# Task prompt
Retype, exactly and with both ends included, the lines below from the one containing "Instruction: Open the" through the end; omit the pictures.

# Input data
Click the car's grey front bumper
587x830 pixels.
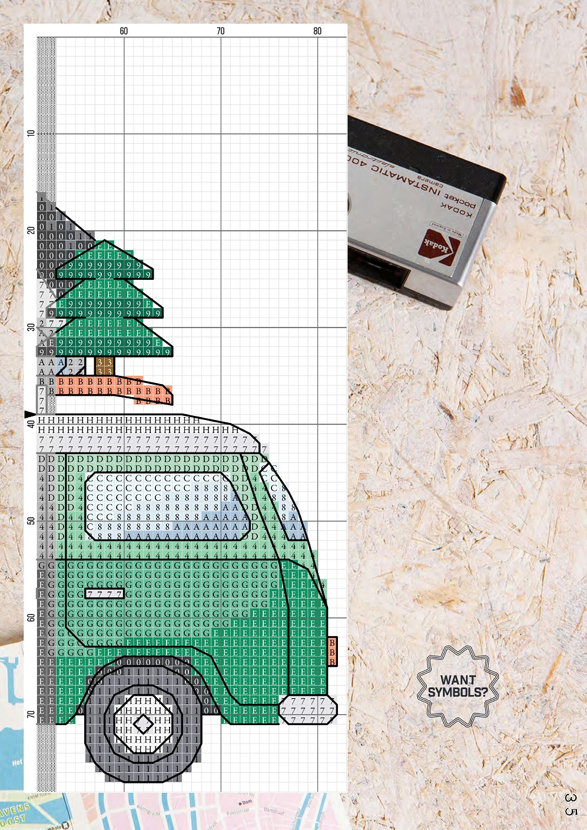307,710
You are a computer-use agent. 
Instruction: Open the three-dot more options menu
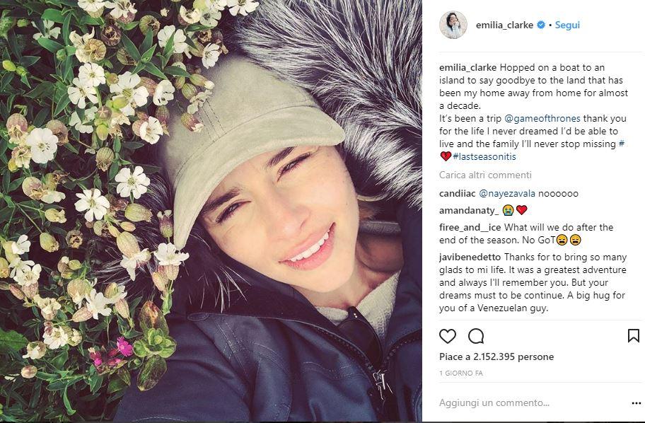[x=636, y=403]
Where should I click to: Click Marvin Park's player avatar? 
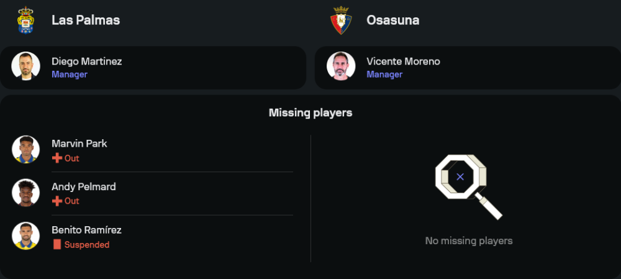[x=25, y=150]
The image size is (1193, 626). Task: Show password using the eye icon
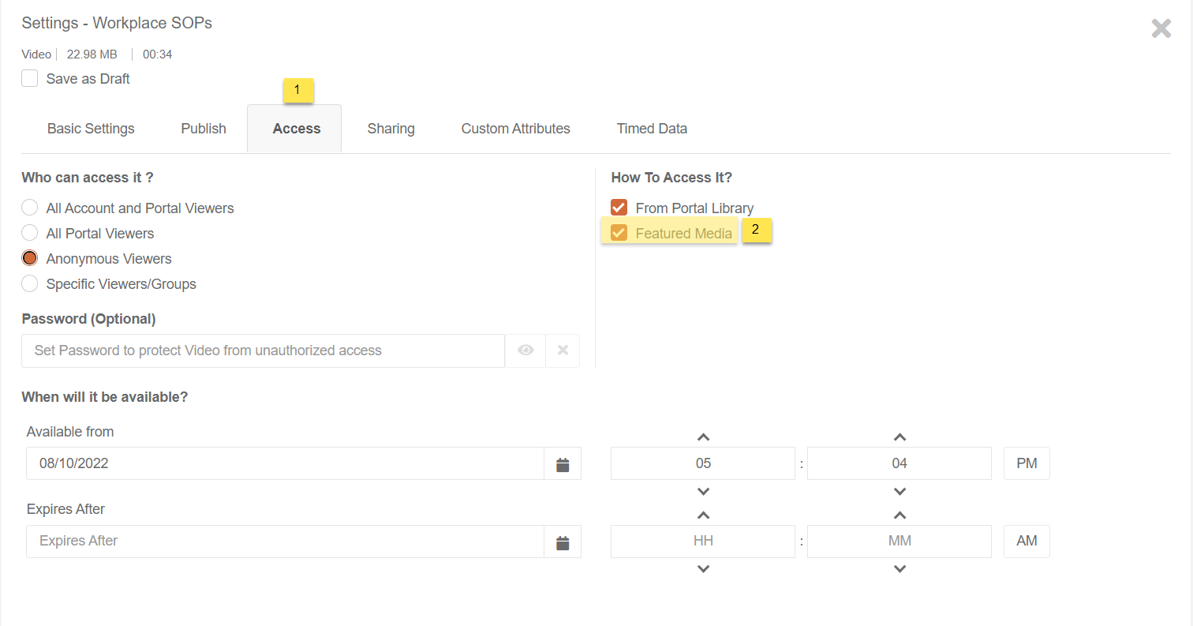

# Exercise response
Instruction: Open the three-dot more options menu
[x=636, y=403]
Where should I click to: Click Marvin Park's player avatar? 
[x=25, y=150]
The image size is (1193, 626). Task: Show password using the eye icon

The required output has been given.